Senior Vice President, International Regulatory Affairs & Antitrust
August 12, 2021
In 1914, the Federal Trade Commission (FTC) was created when President Woodrow Wilson signed the Federal Trade Commission Act into law. Since its founding, the FTC has held a unique and multifaceted role in the U.S. administrative state and the economy.
As designed, the FTC’s core statute gives the agency a dual purpose: it is tasked with enforcement against unfair methods of competition (antitrust) and unfair and deceptive practices (consumer protection) when such conduct arises in the marketplace. However, Congress intentionally avoided articulating precisely what qualifies as a violation under either prong of the FTC’s authority.

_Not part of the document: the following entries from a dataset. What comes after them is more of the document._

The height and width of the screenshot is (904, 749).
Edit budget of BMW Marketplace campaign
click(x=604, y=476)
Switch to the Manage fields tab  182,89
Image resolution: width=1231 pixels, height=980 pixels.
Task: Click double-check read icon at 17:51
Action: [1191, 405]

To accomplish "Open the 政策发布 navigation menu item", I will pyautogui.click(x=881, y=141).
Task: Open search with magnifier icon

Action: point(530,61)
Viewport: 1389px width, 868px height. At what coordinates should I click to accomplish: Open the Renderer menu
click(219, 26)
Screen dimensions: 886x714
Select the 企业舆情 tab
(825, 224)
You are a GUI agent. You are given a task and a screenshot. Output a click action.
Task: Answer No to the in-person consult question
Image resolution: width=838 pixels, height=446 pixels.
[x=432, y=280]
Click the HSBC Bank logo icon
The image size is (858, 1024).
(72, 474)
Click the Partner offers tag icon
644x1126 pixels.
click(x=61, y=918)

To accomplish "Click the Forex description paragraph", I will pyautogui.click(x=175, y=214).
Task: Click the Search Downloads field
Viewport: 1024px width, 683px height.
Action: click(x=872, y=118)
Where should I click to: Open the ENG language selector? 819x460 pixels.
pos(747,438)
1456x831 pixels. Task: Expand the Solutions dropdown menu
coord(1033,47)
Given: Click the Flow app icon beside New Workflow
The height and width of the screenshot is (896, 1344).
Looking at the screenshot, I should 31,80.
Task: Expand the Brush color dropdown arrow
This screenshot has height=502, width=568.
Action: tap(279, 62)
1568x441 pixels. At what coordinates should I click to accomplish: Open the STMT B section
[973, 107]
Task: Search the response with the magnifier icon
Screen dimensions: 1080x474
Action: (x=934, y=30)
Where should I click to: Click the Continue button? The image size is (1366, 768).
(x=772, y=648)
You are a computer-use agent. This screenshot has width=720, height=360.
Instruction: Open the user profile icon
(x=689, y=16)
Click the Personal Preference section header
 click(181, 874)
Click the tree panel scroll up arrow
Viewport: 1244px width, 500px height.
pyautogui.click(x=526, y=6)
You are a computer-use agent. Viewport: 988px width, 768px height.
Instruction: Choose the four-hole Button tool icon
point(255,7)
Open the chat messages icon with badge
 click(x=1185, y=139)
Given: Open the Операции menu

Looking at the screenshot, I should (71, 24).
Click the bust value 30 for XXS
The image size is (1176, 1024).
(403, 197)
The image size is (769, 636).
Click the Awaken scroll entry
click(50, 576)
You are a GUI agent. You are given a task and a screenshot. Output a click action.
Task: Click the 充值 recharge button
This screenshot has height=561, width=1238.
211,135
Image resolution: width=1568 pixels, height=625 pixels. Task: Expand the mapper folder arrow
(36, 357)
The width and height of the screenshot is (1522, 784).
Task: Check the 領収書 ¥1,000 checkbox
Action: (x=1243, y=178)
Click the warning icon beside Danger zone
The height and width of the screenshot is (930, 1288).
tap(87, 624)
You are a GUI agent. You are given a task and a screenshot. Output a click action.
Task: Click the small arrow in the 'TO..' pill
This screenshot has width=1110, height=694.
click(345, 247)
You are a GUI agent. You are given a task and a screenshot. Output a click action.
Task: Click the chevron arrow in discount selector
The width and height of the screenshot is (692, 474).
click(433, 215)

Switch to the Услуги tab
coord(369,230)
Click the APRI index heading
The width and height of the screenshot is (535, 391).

Instead, Congress gave the FTC broad authority to investigate and, on a case-by-case basis, determine violations. This open-ended power allowed the FTC to shape the law by bringing various cases that established fact-patterns that the marketplace over time would need to take into consideration. Where the FTC sees conduct it believes to be a violation of the law, it brings the case, and the courts provide a check and balance, but only on appeal, to ensure the FTC does not overreach.
Outside this case-by-case approach, the FTC was never granted legislative style rulemaking to determine what is and what is not an unfair method of competition or an unfair and deceptive practice. The FTC, given its status as an administrative body, already serves as prosecutor, judge, and jury. Congress, instinctively, has understood the problem of extending rulemaking powers to the agency allowing the agency to write the rules it is empowered to enforce. Such a super concentration of power is ripe for abuse, as an agency empowered to write the rules it enforces severely limits the scope of judicial review.
Today, some have suggested the FTC should aggressively pursue unfair methods of competition rulemaking. The FTC is powerless to do so, as explained in the U.S. Chamber of Commerce’s white paper on “Pushing the Limits? A primer on FTC competition rulemaking.” The paper, authored by Maureen Ohlhausen, former Acting Chair of the Federal Trade Commission and James Rill, former Assistant Attorney General for Antitrust at the Department of Justice, finds:
- The FTC has a troubling history of rulemaking overreach, one that the courts and Congress have both stepped in to limit.
- Congress has never explicitly granted legislative style rulemaking authority to the FTC related to either prong of its core legislative mandate.
- Congress has only provided the FTC explicit, but limited rulemaking authority for unfair and deceptive acts and practices through specific procedures commonly referred to as “Magnuson-Moss authority”.
- Congress has made no grant for unfair methods of competition rulemaking, instead empowering FTC to exclusively undertake case-by-case administrative adjudication of competition cases to shape the law.
Efforts by the agency to engage in competition rulemaking ignore the clear limits of its statutory authority. The agency would be better served to be mindful of its history and make effective use of its ability to prosecute unfair methods of competition on a case-by-case basis.